DATA:
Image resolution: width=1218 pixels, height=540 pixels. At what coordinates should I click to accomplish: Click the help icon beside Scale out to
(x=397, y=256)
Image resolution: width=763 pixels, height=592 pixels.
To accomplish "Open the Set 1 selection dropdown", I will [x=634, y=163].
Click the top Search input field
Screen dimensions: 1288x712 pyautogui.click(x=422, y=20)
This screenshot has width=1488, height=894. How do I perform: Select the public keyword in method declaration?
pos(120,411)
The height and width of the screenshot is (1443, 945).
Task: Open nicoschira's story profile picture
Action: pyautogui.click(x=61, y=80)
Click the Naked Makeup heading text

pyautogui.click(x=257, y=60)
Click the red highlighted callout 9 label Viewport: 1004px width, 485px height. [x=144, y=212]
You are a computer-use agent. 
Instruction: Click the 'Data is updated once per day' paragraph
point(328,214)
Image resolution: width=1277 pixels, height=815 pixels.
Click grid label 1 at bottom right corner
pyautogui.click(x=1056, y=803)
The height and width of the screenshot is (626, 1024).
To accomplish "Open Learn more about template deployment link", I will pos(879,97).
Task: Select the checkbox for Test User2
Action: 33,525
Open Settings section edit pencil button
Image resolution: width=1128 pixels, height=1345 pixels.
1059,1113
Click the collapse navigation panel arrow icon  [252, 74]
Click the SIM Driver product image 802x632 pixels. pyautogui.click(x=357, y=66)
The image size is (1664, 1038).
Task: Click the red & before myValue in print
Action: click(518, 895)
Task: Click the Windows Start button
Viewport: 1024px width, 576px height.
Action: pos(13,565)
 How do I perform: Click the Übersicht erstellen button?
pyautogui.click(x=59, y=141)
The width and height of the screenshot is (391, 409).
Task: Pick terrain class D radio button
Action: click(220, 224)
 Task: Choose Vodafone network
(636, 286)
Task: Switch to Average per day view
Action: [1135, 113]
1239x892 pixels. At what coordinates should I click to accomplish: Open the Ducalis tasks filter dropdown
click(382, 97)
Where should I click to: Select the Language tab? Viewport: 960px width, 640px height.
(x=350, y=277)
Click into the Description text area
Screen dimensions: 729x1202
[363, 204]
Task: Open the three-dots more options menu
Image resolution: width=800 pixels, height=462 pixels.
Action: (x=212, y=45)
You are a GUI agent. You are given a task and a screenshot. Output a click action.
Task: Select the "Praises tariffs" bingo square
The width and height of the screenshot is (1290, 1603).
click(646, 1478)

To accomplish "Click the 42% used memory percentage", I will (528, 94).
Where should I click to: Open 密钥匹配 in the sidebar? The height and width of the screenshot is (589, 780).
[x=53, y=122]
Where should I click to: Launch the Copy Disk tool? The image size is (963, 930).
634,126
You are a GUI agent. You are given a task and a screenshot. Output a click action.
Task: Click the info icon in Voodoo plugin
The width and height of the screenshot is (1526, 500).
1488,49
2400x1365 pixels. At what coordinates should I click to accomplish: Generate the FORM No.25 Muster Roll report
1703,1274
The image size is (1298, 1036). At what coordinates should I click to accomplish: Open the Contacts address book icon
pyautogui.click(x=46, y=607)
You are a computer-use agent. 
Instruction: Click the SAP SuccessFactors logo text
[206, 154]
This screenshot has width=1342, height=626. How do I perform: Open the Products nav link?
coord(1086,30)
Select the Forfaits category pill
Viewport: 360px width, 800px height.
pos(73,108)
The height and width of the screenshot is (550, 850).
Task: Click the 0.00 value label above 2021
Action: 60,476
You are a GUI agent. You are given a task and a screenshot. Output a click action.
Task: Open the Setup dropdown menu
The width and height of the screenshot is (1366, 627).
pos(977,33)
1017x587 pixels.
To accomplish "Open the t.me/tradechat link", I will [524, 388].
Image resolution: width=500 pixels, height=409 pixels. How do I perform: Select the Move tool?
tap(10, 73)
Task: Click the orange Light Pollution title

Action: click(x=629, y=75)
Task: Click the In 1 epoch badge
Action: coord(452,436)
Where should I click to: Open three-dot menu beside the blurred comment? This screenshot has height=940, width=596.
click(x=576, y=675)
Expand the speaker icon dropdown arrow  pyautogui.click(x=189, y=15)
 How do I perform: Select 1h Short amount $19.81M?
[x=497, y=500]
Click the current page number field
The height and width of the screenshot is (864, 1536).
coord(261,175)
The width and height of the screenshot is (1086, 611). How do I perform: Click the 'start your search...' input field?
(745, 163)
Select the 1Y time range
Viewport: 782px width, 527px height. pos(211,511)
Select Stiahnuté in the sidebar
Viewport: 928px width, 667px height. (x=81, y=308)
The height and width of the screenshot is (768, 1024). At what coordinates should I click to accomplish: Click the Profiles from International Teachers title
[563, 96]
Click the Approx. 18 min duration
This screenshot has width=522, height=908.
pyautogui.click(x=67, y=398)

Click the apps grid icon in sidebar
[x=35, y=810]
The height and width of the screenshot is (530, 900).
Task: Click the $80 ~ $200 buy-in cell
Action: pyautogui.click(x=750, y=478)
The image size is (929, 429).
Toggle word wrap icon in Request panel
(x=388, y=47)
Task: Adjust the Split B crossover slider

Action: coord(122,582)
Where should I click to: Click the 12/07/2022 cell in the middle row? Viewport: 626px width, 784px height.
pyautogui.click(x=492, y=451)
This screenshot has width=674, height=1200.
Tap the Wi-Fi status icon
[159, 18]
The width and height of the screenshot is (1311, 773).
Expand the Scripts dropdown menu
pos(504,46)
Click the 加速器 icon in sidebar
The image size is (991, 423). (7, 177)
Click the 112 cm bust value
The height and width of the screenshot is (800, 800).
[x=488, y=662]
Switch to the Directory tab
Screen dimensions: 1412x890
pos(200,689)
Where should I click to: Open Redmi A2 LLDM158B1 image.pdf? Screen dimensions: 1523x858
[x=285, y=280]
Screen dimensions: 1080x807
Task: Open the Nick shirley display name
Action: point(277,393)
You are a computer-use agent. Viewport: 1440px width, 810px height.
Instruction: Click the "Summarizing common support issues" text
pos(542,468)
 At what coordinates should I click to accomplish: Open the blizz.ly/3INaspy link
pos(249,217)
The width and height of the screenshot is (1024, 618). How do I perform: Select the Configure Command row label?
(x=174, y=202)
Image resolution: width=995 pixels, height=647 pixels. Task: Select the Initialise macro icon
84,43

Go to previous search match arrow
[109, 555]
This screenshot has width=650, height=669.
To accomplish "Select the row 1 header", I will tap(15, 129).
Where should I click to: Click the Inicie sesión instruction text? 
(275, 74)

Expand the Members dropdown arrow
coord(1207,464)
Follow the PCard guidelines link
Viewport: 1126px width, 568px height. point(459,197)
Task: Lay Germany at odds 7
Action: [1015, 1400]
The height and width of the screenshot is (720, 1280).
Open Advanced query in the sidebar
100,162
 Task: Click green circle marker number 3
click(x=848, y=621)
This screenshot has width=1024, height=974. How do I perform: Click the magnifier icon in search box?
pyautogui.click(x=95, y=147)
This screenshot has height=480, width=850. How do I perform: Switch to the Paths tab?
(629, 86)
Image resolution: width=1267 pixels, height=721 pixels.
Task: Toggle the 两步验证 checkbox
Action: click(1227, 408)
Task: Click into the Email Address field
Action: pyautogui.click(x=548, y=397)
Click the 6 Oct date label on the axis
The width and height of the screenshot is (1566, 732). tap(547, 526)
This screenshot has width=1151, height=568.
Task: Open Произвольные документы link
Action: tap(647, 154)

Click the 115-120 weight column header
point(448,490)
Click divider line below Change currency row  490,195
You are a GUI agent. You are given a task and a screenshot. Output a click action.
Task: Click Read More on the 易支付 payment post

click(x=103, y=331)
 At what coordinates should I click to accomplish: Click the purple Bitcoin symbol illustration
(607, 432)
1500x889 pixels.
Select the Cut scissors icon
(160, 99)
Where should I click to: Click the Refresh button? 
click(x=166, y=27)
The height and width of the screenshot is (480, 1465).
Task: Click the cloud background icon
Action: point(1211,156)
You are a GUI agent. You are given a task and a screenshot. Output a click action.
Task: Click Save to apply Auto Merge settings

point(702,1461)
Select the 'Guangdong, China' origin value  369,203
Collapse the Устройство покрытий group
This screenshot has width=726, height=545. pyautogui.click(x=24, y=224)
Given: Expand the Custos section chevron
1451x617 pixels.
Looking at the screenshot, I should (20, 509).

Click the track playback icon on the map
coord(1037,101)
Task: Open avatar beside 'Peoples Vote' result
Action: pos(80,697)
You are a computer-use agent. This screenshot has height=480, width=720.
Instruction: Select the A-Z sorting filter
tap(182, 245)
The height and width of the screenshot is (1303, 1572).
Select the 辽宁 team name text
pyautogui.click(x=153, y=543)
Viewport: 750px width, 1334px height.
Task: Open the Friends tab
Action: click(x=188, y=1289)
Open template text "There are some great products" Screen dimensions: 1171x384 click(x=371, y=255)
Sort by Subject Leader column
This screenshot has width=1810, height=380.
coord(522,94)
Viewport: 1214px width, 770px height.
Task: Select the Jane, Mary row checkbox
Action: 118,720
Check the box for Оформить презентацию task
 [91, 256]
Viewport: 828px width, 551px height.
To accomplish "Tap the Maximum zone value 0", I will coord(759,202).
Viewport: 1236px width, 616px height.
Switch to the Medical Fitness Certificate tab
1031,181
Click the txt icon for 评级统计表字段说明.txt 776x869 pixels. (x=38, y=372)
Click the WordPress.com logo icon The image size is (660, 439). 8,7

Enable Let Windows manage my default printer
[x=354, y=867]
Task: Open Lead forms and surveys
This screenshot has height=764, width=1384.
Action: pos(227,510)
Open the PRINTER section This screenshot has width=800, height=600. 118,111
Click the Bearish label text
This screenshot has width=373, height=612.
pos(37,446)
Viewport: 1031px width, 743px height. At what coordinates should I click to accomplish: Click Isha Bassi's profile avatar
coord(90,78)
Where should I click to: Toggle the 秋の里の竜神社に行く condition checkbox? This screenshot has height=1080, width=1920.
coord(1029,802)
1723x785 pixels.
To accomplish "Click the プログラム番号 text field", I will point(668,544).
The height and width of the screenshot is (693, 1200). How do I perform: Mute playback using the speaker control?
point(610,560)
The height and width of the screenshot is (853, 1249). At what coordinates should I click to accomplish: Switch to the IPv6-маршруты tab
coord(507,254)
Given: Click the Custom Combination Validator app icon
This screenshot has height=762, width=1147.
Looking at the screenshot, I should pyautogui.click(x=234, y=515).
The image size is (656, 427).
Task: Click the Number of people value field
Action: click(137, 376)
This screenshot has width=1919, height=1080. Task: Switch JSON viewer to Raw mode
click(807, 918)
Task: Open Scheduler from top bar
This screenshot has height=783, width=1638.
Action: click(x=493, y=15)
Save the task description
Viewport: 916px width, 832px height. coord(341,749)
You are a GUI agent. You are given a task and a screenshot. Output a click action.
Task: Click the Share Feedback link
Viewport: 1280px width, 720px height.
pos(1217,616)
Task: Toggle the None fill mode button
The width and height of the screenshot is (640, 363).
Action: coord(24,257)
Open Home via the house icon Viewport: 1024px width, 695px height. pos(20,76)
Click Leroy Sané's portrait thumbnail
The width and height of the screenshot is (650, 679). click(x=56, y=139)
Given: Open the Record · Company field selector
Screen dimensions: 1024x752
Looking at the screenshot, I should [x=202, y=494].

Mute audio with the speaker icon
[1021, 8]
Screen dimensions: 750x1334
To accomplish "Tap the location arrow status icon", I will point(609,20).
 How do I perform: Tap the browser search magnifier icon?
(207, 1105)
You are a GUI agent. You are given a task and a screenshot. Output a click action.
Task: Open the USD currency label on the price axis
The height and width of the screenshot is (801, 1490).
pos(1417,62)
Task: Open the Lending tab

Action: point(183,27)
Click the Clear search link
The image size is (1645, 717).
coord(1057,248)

YOUR TASK:
Please determine how many lines of the records above contain "currency", and state that number only.

EXPECTED ANSWER:
2